Activation of Syk by protein kinase C-δ regulates thrombin-induced intercellular adhesion molecule-1 expression in endothelial cells via tyrosine phosphorylation of RelA/p65

Protein kinase C-delta (PKC-delta) plays a pivotal role in mediating thrombin-induced NF-kappa B activation and ICAM-1 expression in endothelial cells. However, the downstream mechanisms mediating its function are unclear. In this study, we show that PKC-delta-mediated activation of protein-tyrosine kinase Syk plays an important role in thrombin signaling of NF-kappa B activation and intercellular adhesion molecule-1 (ICAM-1) expression in endothelial cells. Stimulation of human vascular endothelial cells with thrombin resulted in a time-dependent phosphorylation of Syk on tyrosine 525 and 526, an indication of Syk activation. Inhibition of PKC-delta by pharmacological and genetic approaches prevented Syk activation by thrombin. These results place Syk downstream of PKC-delta in transmitting thrombin-activated signaling in endothelial cells. Consistent with this, thrombin-induced NF-kappa B activity and ICAM-1 expression were prevented by the expression of a kinase-defective mutant or RNA interference knockdown of Syk. Similarly, inhibiting Syk also impaired NF-kappa B activity and ICAM-1 expression induced by a constitutively active mutant of PKC-delta.
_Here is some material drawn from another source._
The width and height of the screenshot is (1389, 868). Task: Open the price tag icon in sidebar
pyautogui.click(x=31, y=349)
Analysis of the NF-kappa B pathway showed that Syk contributes to thrombin-induced NF-kappa B activation by controlling its transactivation potential and that this response is associated with tyrosine phosphorylation of RelA/p65. Thus, these data unveil a novel pathway in which Syk signals downstream of PKC-delta to mediate thrombin-induced ICAM-1 expression in endothelial cells by increasing transcriptional capacity of NF-kappa B via a mechanism that relies on tyrosine phosphorylation of RelA/p65.